AI, Machine Learning and Document Automation
One of my pet peeves is the conflation AI, machine learning and Document Automation. AI was the 2017 buzz word, and now seems to be used as a blanket term for any kind of automation ever. The AI effect is all very well and good, but defining AI as “whatever hasn’t been done yet” is not very helpful. Just because its technological and the concept isn’t fully understood it doesn’t make it artificial intelligence.
Conflating these terms is a dead giveaway that you haven’t done your research. Most people don’t need an in depth understanding, just the basics. So, here’s the crib sheet for anyone looking to explore a career in Legal Knowledge Engineering, or even just wanting to engage in informed conversation on the subject of legal tech.
Artificial Intelligence (AI)
Artificial intelligence can be understood very broadly as the simulation of human intelligence processes by machines. What this means in practice has been open to some interpretation.
True AI was theorised way back in the 40s and 50s to be a sentient machine. There’s so much academic discussion on the subject that it has made its way into pop culture: if pushed, most people will recognise the Turing test, Asimov’s principles etc. The Eugene Goostman program has supposedly passed the Turing test, but sentient machines just don’t exist yet, at least not in the public sphere.

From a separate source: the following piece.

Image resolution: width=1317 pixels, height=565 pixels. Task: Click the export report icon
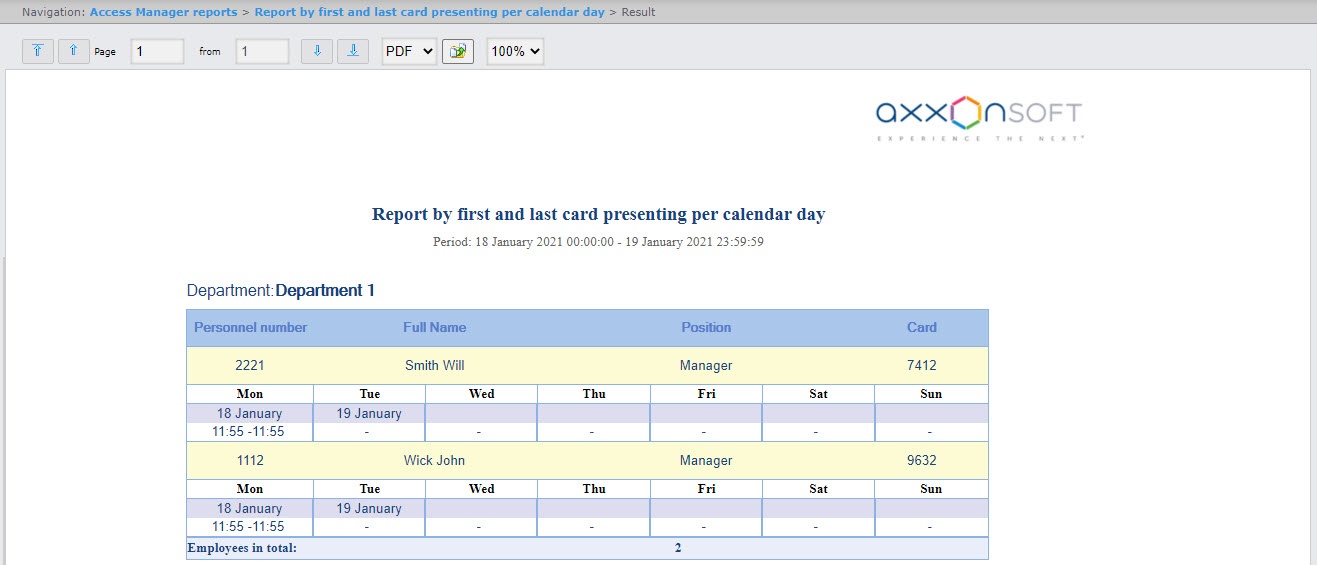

More recently, this has been reinterpreted in more limited ways. If you isolate the processes that require intelligence, AI becomes more achievable. So, the program might not be true AI, in the sense that it cannot simulate a human, but it may be able to simulate human level intelligence in a specific area. With this lower bar for AI, digital assistants and information gathering interfacing could be classed as AI.
Machine Learning
Machine learning is a sub category behind AI that enables the program to improve the output it gives based on the response it receives. This means that user feedback can be processed and incorporated organically to improve the output for the next user. This is increasingly pervasive; its key to all of the ‘AI’ with which we are familiar, but its also a big part of less ‘intelligent’ solutions – autocorrect and google search both use machine learning algorithms to improve the results for a specific user.
Document Automation (DocAuto)
Document Automation is a means of facilitating speedy drafting of documents. Using some specialised software (see my post on software), LKEs design interviews that guide users through the key drafting points of a document to give something between a ‘good first draft’ and ‘signature ready’ version as the output. This is not an automated process; LKEs need to read the documents, pull out the key legal points, and design and ‘code’ (I put ‘code’ in inverted commas as different software has different interfaces and requirements – see this post about software) the automation.
There are many possibilities on the horizon for applying machine learning and AI principles to the DocAuto process, but they are not yet common place.